§ Exercise prompt
Every single entry that follows is to be retyped exactly.

-- Opening Marker --

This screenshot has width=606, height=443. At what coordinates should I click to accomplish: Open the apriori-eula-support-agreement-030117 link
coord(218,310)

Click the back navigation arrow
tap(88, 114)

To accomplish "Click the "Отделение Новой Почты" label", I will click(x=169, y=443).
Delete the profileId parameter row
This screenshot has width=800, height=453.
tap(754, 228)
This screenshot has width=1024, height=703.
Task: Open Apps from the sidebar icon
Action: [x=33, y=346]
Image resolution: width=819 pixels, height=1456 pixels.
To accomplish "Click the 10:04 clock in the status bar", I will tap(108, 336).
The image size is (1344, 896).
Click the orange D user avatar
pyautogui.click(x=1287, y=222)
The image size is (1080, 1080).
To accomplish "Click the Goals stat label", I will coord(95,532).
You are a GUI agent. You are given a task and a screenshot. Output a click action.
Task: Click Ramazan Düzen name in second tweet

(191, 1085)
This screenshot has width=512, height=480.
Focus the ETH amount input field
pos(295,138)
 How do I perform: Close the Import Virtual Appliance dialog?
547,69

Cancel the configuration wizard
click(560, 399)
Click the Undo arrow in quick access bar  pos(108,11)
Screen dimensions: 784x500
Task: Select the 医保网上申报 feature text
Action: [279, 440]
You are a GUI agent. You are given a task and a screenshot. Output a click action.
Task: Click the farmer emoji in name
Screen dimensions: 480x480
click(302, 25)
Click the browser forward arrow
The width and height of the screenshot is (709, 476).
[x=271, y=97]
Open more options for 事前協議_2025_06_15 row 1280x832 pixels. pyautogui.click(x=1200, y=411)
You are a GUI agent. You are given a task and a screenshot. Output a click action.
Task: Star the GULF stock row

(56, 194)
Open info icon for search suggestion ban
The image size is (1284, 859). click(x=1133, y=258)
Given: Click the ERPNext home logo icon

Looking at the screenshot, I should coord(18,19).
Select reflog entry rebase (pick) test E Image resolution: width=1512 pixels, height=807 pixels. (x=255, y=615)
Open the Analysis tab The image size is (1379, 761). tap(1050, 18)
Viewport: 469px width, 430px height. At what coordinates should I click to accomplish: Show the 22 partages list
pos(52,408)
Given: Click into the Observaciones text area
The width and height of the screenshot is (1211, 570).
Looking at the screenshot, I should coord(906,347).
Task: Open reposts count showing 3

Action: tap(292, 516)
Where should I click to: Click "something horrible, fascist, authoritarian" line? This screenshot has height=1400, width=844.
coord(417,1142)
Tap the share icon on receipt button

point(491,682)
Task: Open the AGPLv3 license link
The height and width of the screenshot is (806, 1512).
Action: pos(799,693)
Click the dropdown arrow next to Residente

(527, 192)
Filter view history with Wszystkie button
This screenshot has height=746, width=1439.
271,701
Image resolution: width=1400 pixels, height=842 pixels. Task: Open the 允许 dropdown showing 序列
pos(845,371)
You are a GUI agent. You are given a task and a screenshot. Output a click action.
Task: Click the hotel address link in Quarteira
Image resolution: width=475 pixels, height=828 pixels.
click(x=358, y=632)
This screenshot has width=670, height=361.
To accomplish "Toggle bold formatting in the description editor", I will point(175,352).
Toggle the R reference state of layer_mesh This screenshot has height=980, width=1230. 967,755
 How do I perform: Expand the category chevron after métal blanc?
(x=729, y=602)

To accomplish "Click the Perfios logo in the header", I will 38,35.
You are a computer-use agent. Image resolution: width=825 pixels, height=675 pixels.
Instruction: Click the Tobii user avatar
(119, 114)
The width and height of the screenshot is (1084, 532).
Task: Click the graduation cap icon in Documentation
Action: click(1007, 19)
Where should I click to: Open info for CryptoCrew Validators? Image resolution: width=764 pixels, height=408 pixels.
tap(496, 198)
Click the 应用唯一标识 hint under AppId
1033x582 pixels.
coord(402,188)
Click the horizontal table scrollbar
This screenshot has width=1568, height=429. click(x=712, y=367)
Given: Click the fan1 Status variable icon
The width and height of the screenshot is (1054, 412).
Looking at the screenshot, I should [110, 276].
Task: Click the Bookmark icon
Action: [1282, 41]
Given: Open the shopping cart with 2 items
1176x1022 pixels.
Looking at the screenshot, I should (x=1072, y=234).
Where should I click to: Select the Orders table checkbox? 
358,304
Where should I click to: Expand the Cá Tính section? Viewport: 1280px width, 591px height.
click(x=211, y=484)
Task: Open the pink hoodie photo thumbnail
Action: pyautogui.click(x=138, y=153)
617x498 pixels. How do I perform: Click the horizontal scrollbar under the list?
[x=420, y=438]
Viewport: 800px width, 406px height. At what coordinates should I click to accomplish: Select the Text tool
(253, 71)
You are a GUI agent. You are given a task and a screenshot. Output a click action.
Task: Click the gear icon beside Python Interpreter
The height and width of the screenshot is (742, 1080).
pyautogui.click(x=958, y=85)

-- Closing Marker --

§ Response to this task
This screenshot has width=606, height=443. At what coordinates should I click to accomplish: Open the apriori-eula-support-agreement-030117 link
coord(218,310)

Click the back navigation arrow
tap(88, 114)

To accomplish "Click the "Отделение Новой Почты" label", I will click(x=169, y=443).
Delete the profileId parameter row
This screenshot has width=800, height=453.
tap(754, 228)
This screenshot has width=1024, height=703.
Task: Open Apps from the sidebar icon
Action: [x=33, y=346]
Image resolution: width=819 pixels, height=1456 pixels.
To accomplish "Click the 10:04 clock in the status bar", I will tap(108, 336).
The image size is (1344, 896).
Click the orange D user avatar
pyautogui.click(x=1287, y=222)
The image size is (1080, 1080).
To accomplish "Click the Goals stat label", I will coord(95,532).
You are a GUI agent. You are given a task and a screenshot. Output a click action.
Task: Click Ramazan Düzen name in second tweet

(191, 1085)
This screenshot has width=512, height=480.
Focus the ETH amount input field
pos(295,138)
 How do I perform: Close the Import Virtual Appliance dialog?
547,69

Cancel the configuration wizard
click(560, 399)
Click the Undo arrow in quick access bar  pos(108,11)
Screen dimensions: 784x500
Task: Select the 医保网上申报 feature text
Action: [279, 440]
You are a GUI agent. You are given a task and a screenshot. Output a click action.
Task: Click the farmer emoji in name
Screen dimensions: 480x480
click(302, 25)
Click the browser forward arrow
The width and height of the screenshot is (709, 476).
[x=271, y=97]
Open more options for 事前協議_2025_06_15 row 1280x832 pixels. pyautogui.click(x=1200, y=411)
You are a GUI agent. You are given a task and a screenshot. Output a click action.
Task: Star the GULF stock row

(56, 194)
Open info icon for search suggestion ban
The image size is (1284, 859). click(x=1133, y=258)
Given: Click the ERPNext home logo icon

Looking at the screenshot, I should coord(18,19).
Select reflog entry rebase (pick) test E Image resolution: width=1512 pixels, height=807 pixels. (x=255, y=615)
Open the Analysis tab The image size is (1379, 761). tap(1050, 18)
Viewport: 469px width, 430px height. At what coordinates should I click to accomplish: Show the 22 partages list
pos(52,408)
Given: Click into the Observaciones text area
The width and height of the screenshot is (1211, 570).
Looking at the screenshot, I should coord(906,347).
Task: Open reposts count showing 3

Action: tap(292, 516)
Where should I click to: Click "something horrible, fascist, authoritarian" line? This screenshot has height=1400, width=844.
coord(417,1142)
Tap the share icon on receipt button

point(491,682)
Task: Open the AGPLv3 license link
The height and width of the screenshot is (806, 1512).
Action: pos(799,693)
Click the dropdown arrow next to Residente

(527, 192)
Filter view history with Wszystkie button
This screenshot has height=746, width=1439.
271,701
Image resolution: width=1400 pixels, height=842 pixels. Task: Open the 允许 dropdown showing 序列
pos(845,371)
You are a GUI agent. You are given a task and a screenshot. Output a click action.
Task: Click the hotel address link in Quarteira
Image resolution: width=475 pixels, height=828 pixels.
click(x=358, y=632)
This screenshot has width=670, height=361.
To accomplish "Toggle bold formatting in the description editor", I will point(175,352).
Toggle the R reference state of layer_mesh This screenshot has height=980, width=1230. 967,755
 How do I perform: Expand the category chevron after métal blanc?
(x=729, y=602)

To accomplish "Click the Perfios logo in the header", I will 38,35.
You are a computer-use agent. Image resolution: width=825 pixels, height=675 pixels.
Instruction: Click the Tobii user avatar
(119, 114)
The width and height of the screenshot is (1084, 532).
Task: Click the graduation cap icon in Documentation
Action: click(1007, 19)
Where should I click to: Open info for CryptoCrew Validators? Image resolution: width=764 pixels, height=408 pixels.
tap(496, 198)
Click the 应用唯一标识 hint under AppId
1033x582 pixels.
coord(402,188)
Click the horizontal table scrollbar
This screenshot has width=1568, height=429. click(x=712, y=367)
Given: Click the fan1 Status variable icon
The width and height of the screenshot is (1054, 412).
Looking at the screenshot, I should [110, 276].
Task: Click the Bookmark icon
Action: [1282, 41]
Given: Open the shopping cart with 2 items
1176x1022 pixels.
Looking at the screenshot, I should (x=1072, y=234).
Where should I click to: Select the Orders table checkbox? 
358,304
Where should I click to: Expand the Cá Tính section? Viewport: 1280px width, 591px height.
click(x=211, y=484)
Task: Open the pink hoodie photo thumbnail
Action: pyautogui.click(x=138, y=153)
617x498 pixels. How do I perform: Click the horizontal scrollbar under the list?
[x=420, y=438]
Viewport: 800px width, 406px height. At what coordinates should I click to accomplish: Select the Text tool
(253, 71)
You are a GUI agent. You are given a task and a screenshot. Output a click action.
Task: Click the gear icon beside Python Interpreter
The height and width of the screenshot is (742, 1080).
pyautogui.click(x=958, y=85)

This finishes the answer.